The study by Rissanen

et al

. enrolled 65 patients, who

were followed for a period of 17 months; 82% of patients

had at least one risk factor for bleeding. Risk factors in this

study included anticoagulation (40%), anaemia (45%), active

malignancy (1.5%), prior stroke (22%), severe renal dysfunction

with an eGFR

<

30 ml/kg/min (3%), age

>

80 years (31%) and

prior bleeding requiring intervention (25%). MACE occurred

in 20% of patients at 24 months. The incidence of significant

bleeding was 9% at 12 months.

This study, which was published in 2017, was the first to show

that PCI using DEB after rotablation was safe and effective.

Compared to our study, we had a similar elderly population with

34.8% aged

>

80 years, fewer patients on anticoagulation (26.1%)

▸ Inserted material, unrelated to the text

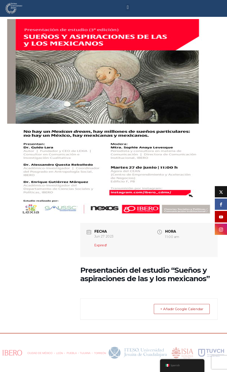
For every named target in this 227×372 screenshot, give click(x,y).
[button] (128, 7)
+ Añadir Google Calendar (181, 309)
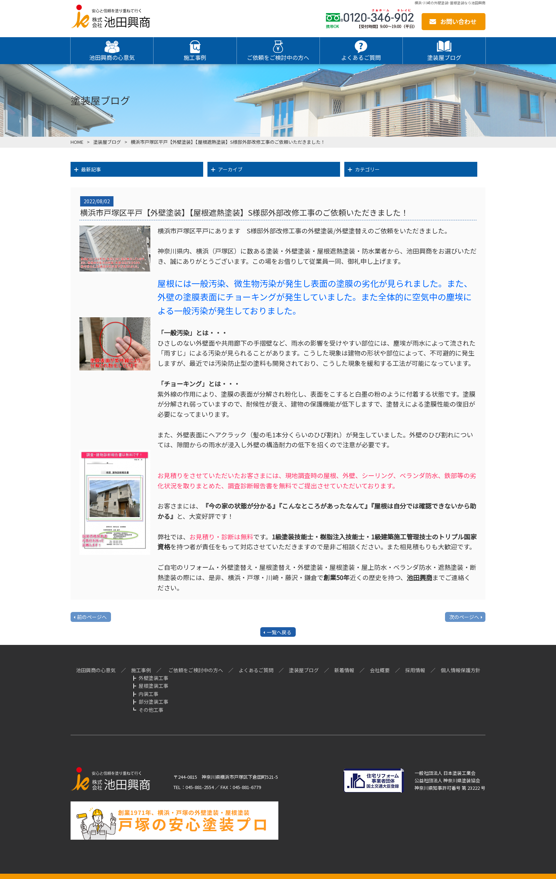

and more with severe renal dysfunction (13%). More studies

are needed to show the prevalence of rotablation and different

novel ways to approach revascularisation in these patients with

calcification and high risk of bleeding.

There were limitations to this study. This was a retrospective

audit of files, which would limit one’s acquisition of data and

follow up. Patients were not routinely followed up with repeat

coronary angiography, which could have affected the incidence

of restenosis and new TLR.

Conclusion

The hybrid approach of rotablation and DEB is a novel approach

in patients with coronary calcification and a bleeding risk. These

patients are more commonly elderly male patients with renal

failure. Bleeding risk can be reduced in these high-risk patients

as DAPT could be stopped by three months in a significant

proportion (

>

25%) of patients. This study has also shown that

bleeding rates in this high-risk cohort over a 24-month period was

extremely low and that restenosis rates were acceptable. In our

cohort, we have confirmed prior observations that the procedure

of DEB following lesion preparation with rotational atherectomy

is safe and effective for patients with a high risk of bleeding.